Judith goes home and prays for assistance, asking God to help her lie effectively—that her “deceitful words” may bring destruction on her enemies. Then she dresses in all her finery, “to entice the eyes of all the men who might see her” (10:4), and sets out with her maid to the Assyrian camp. Pretending to be a defector, she wins the trust of their general, Holofernes, who invites Judith to his tent, planning on seducing her. But he drinks too much and passes out. (In the Hebrew Bible, men who drink themselves into a stupor rarely end well).

With the help of her servant, Judith decapitates Holofernes with his own sword, pops his head into her food basket, and departs coolly from the camp. Once the Assyrians realize what has happened, they panic. The Judeans are saved. Judith leads them in a psalm of deliverance later echoed in Mary’s Magnificat, a song of praise to God who overpowers the oppressor.
After the war, Judith lives to an old age with great renown, and though many men court her, she remains single. This heroine defies nearly every traditionalist norm. She lives alone, has no children, lectures men, dresses seductively, engages in trickery, and commits an act of bloody violence. Yet her people regard her with reverence.
In the Hebrew tradition, the book of Judith is treated as historical fiction, possibly inspired by the story of Jael but written too late to be canonical. The Protestant tradition follows this. The Catholic tradition, however, treats the book as historical.
Judith has remained a popular figure, taking on multiple allegorical layers. In the Middle Ages, she became a type of Mary, her vanquishing of Holofernes representing triumph over sin. Later, during the Protestant Reformation, the Jewish heroine became an image of Catholic orthodoxy triumphing over Protestant heresy.
Today, Judith is something of a feminist icon. Of the many artistic depictions of her, the best-known is by Renaissance painter Artemisia Gentilischi. Both a rape survivor and a woman in a male-dominated field, Gentilischi’s portrayal of Judith emphasizes her agency and stands as an emblem of feminist empowerment against rape culture.
Agents and allies
While it’s important to read these stories in their original contexts, there’s also value in relating them to contemporary challenges women face in the church and broader world. Some things haven’t changed since Abraham tried to buy his safety with his wife’s body. Patriarchal cultures still dehumanize women, pitting woman against woman. When religious leaders weaponize the stories of biblical women and misrepresent them as paragons of docility and meekness, this is just another chapter in the long saga of denying women’s agency.

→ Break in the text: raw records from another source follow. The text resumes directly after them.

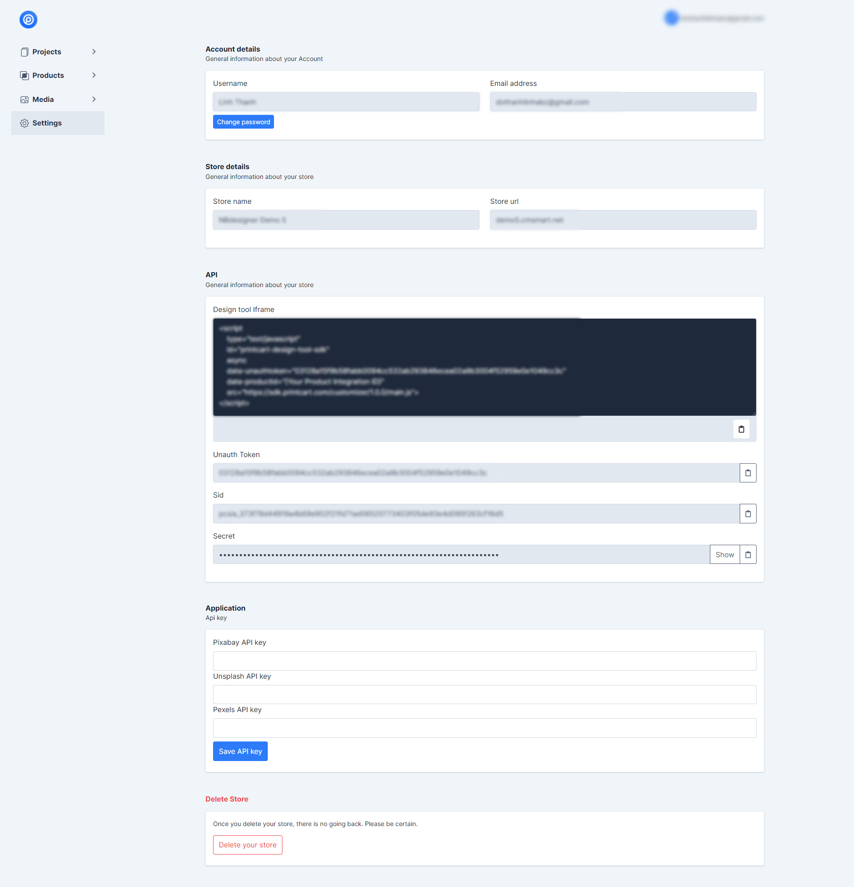Click Save API key button
This screenshot has width=854, height=887.
(x=240, y=752)
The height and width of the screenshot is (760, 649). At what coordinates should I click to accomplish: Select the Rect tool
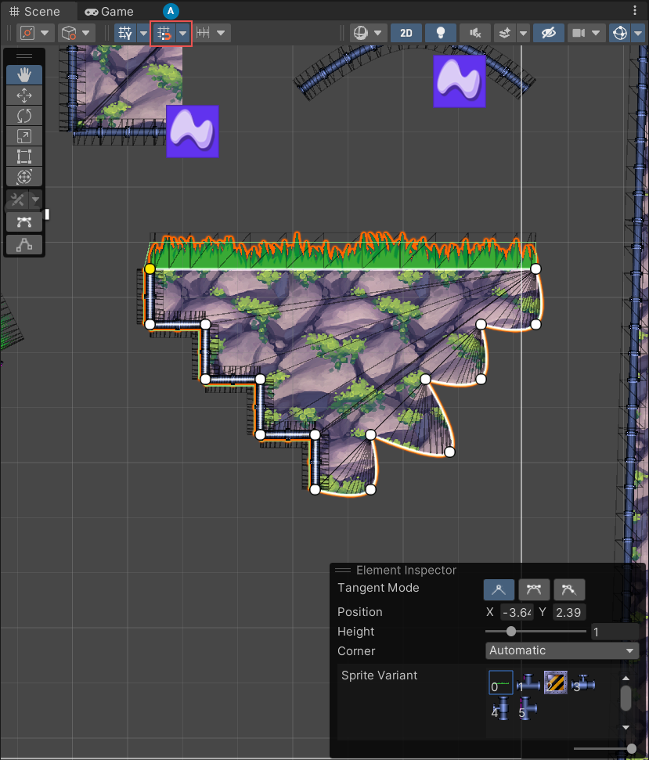(x=23, y=156)
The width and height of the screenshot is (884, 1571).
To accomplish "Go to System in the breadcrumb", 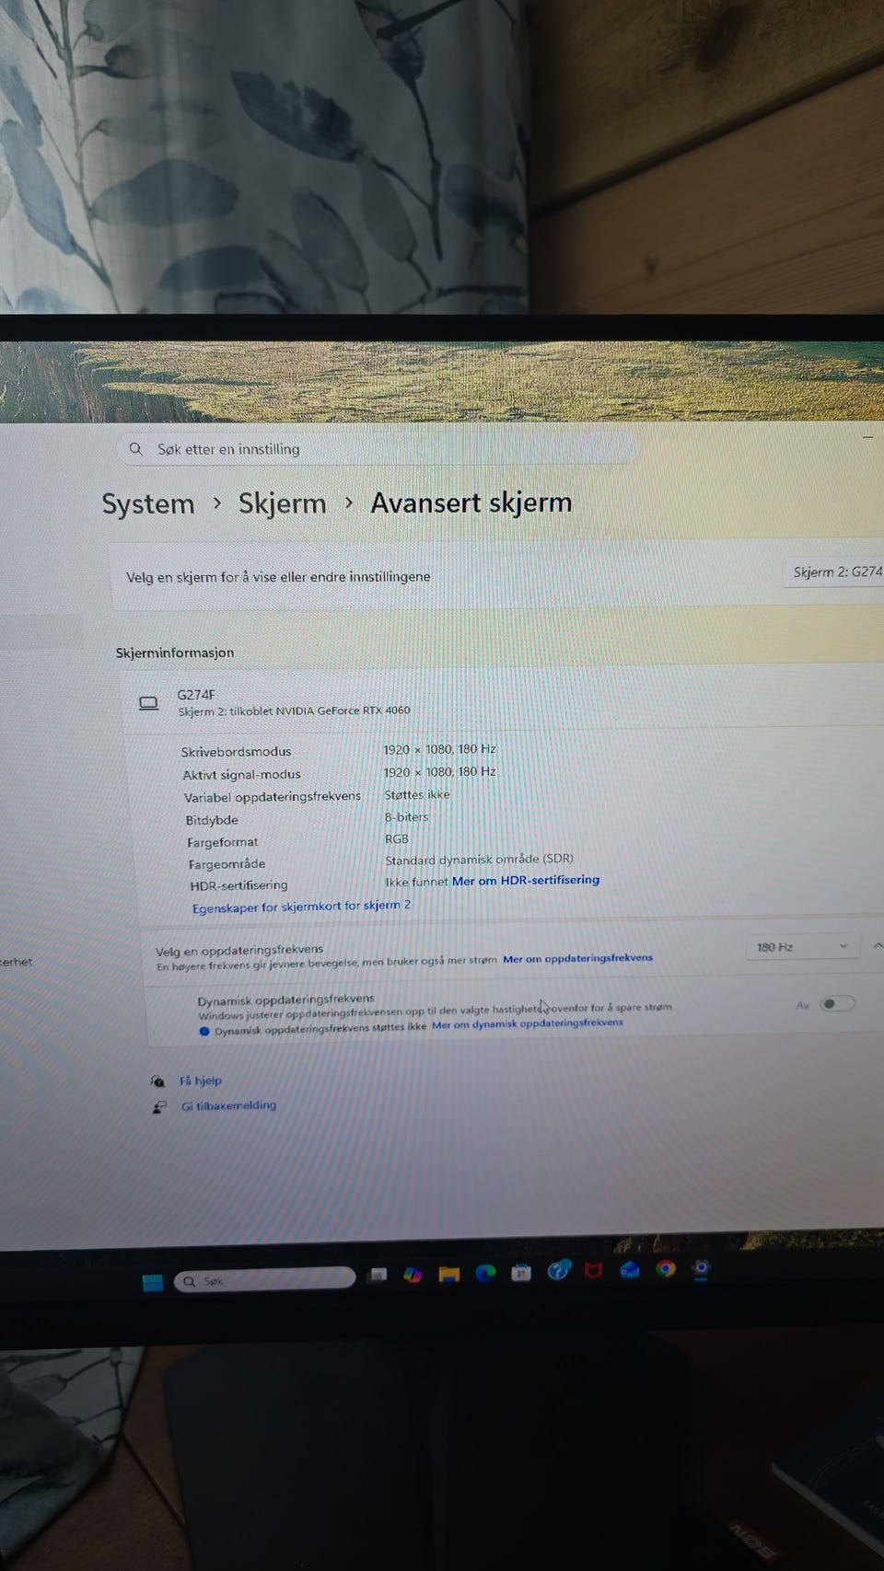I will [x=148, y=504].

Yet that saga is not part of God’s plan. The patriarchal hierarchy, despite its deep roots in tradition, is the opposite of the Christian vision for humanity that emphasizes the dignity of all people. Female subservience does not glorify God. What it does do is make things easier for predatory men. It’s worth noting that Bill Gothard, originator of the umbrella diagram, was later accused of sexual harassment and molestation by 34 women, some of whom were minors when the alleged incidents occurred.
The women of the Hebrew Bible opposed oppressors and advocated for themselves. They subvert patriarchal expectations about idealized female behavior. Yes, some of their actions are morally questionable by modern standards, but the same could be said about the actions of biblical men.
Women today, especially those who are outcast, isolated, or in danger, can look to these biblical heroines as inspirations for holy defiance in the face of oppression. And they can take comfort knowing that, when in need of comfort or guidance or strength, they can appeal to God directly—no intermediary needed.